▶ [Description of the task] Once you find the line below that has "This screenshot has width=1799, height=899.", output it and every line after it exactly, stopping after the line that has "This screenshot has height=632, width=926.", with no pictures.

------ Input ------

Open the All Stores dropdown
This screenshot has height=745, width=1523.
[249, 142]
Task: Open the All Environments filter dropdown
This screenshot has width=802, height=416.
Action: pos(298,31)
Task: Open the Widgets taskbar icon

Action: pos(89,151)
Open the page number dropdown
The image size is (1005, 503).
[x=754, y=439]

------
------ Input ------

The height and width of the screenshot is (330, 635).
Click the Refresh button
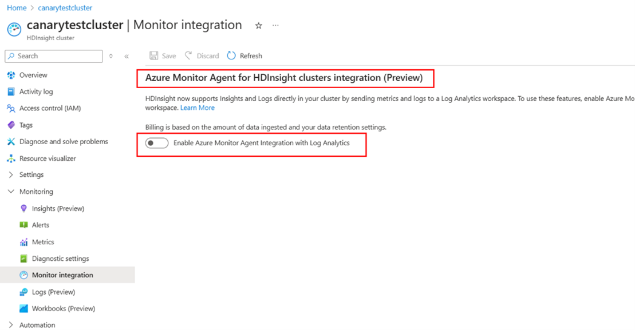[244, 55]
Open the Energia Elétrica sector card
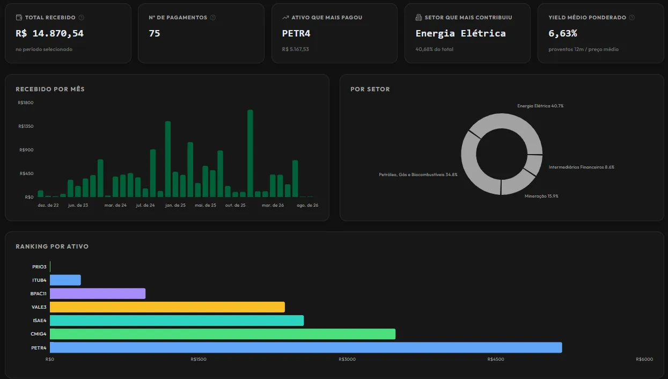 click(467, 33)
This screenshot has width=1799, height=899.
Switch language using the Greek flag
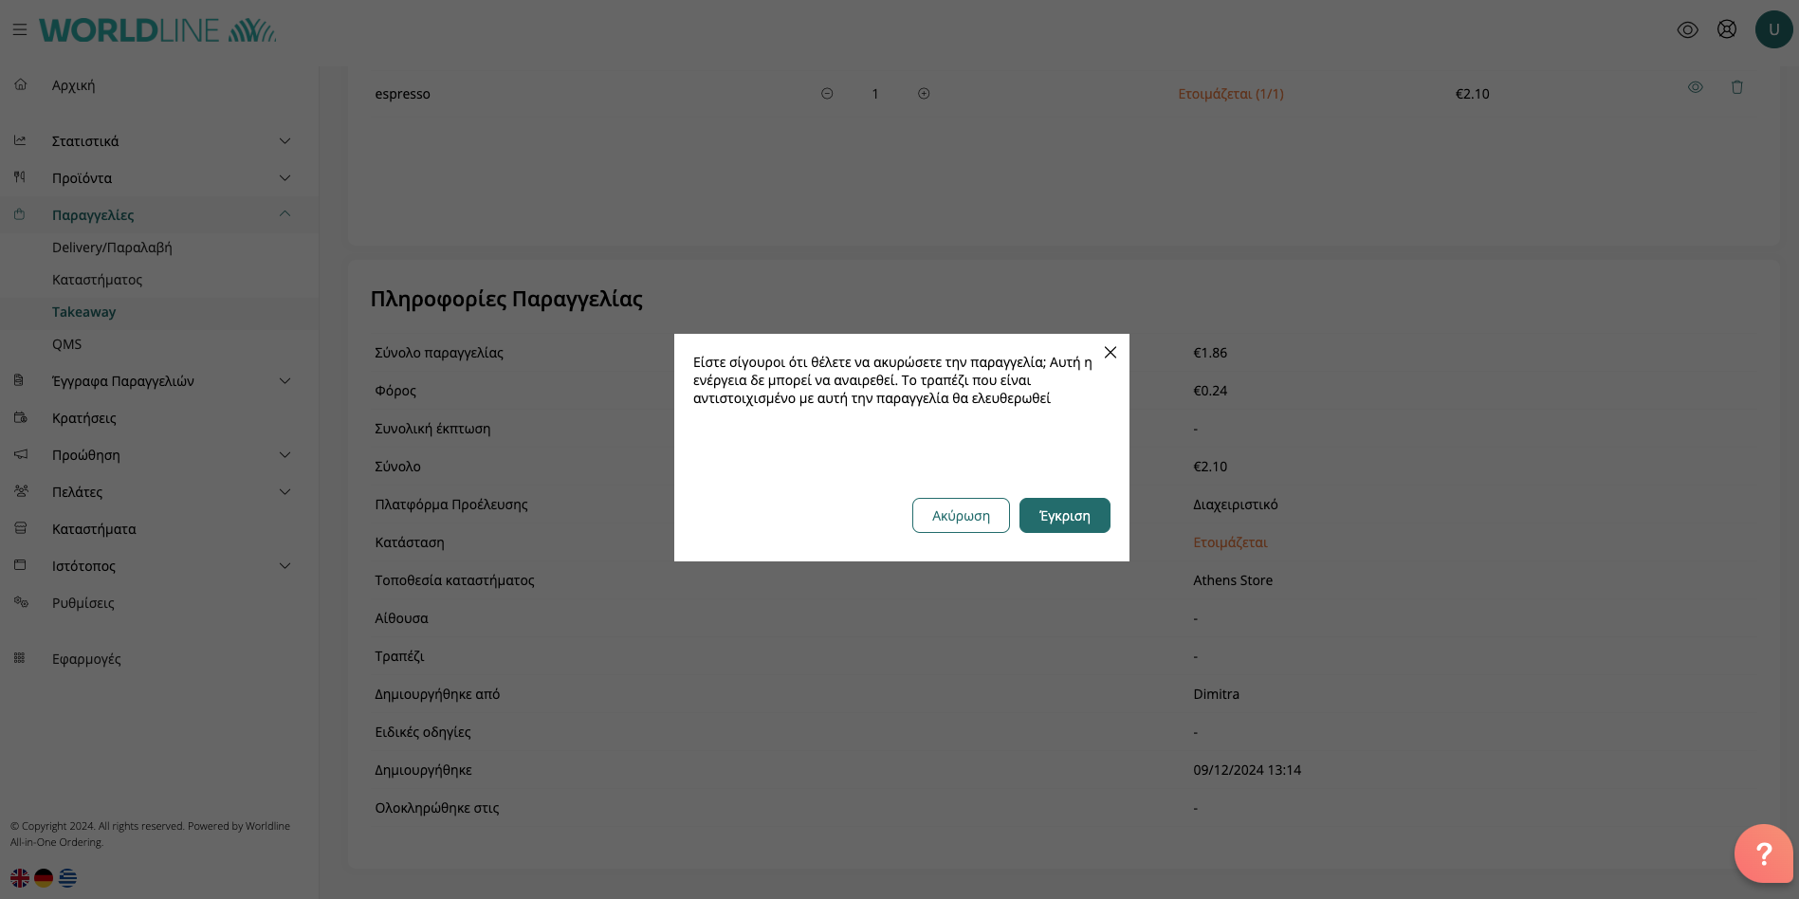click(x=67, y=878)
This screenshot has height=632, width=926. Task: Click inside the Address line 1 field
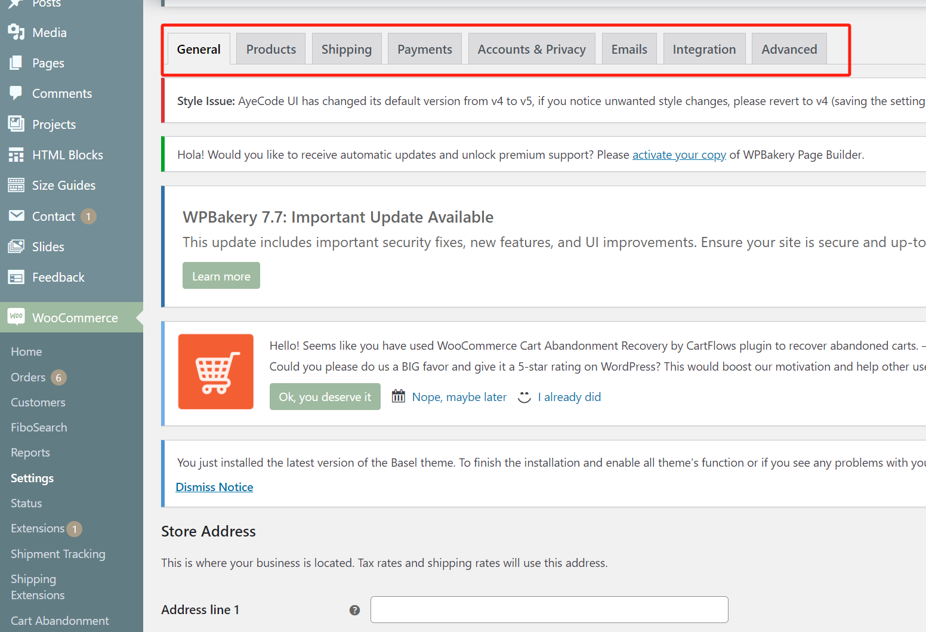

------

▶ [Written answer]
This screenshot has width=1799, height=899.
Switch language using the Greek flag
click(x=67, y=878)
This screenshot has height=632, width=926. Task: Click inside the Address line 1 field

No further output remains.